Test failures with IBV's recv thread enabled

Issue #495 resolved
Paul Hargrove created an issue

On 2021.07.20, the EX-dirac-ibv-gcc-pthr regression tester ran for the first time with the ibv-conduit AM receive progress thread enabled. This resulted in numerous new failures (crashes and hangs), as can be seen here

The failures on gasnet-tests were expected, as were failures on some (small) fraction of the external-upcxx tests which use the GASNet-EX collectives. However, there were several unexpected failures with crashes (all in -seq tests) such as the one at the end of this Description, from misc_perf-seq.
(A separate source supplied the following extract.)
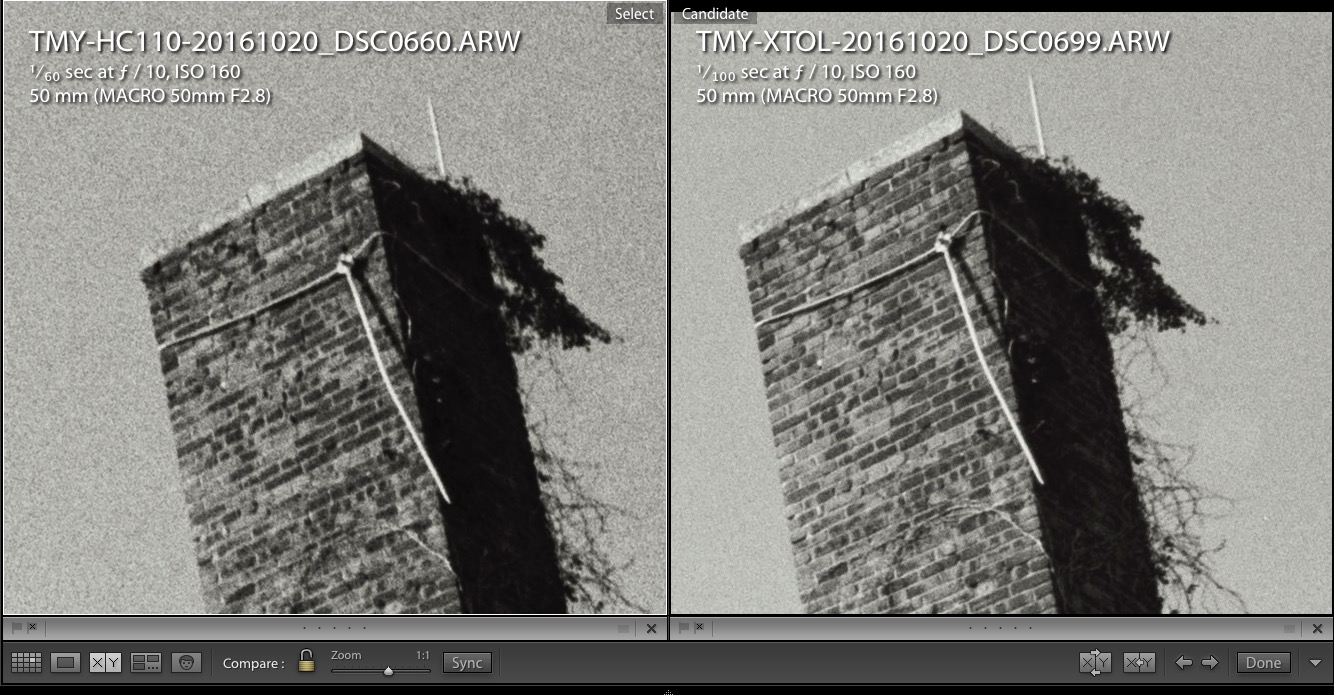Finish comparing by clicking Done
The width and height of the screenshot is (1334, 695).
pyautogui.click(x=1262, y=662)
Dan thinks this is due to a non-threadsafe lpc queue being manipulated from an AM handler from the ibv hidden threads while the primordial thread is polling. Fixing this would likely sacrifice most of the performance benefit to threadmode=seq when ibv conduit is configured with hidden threads.

  • option 1: force no hidden threads (#error)
  • option 2: Add a workaround to UPC++ runtime and change configure to default hidden threads to off

While this observation was made with the develop branch, it seems likely to me that this bug has always been present, but never seen due to lack of testing coverage (no longer the case) for this non-default configuration.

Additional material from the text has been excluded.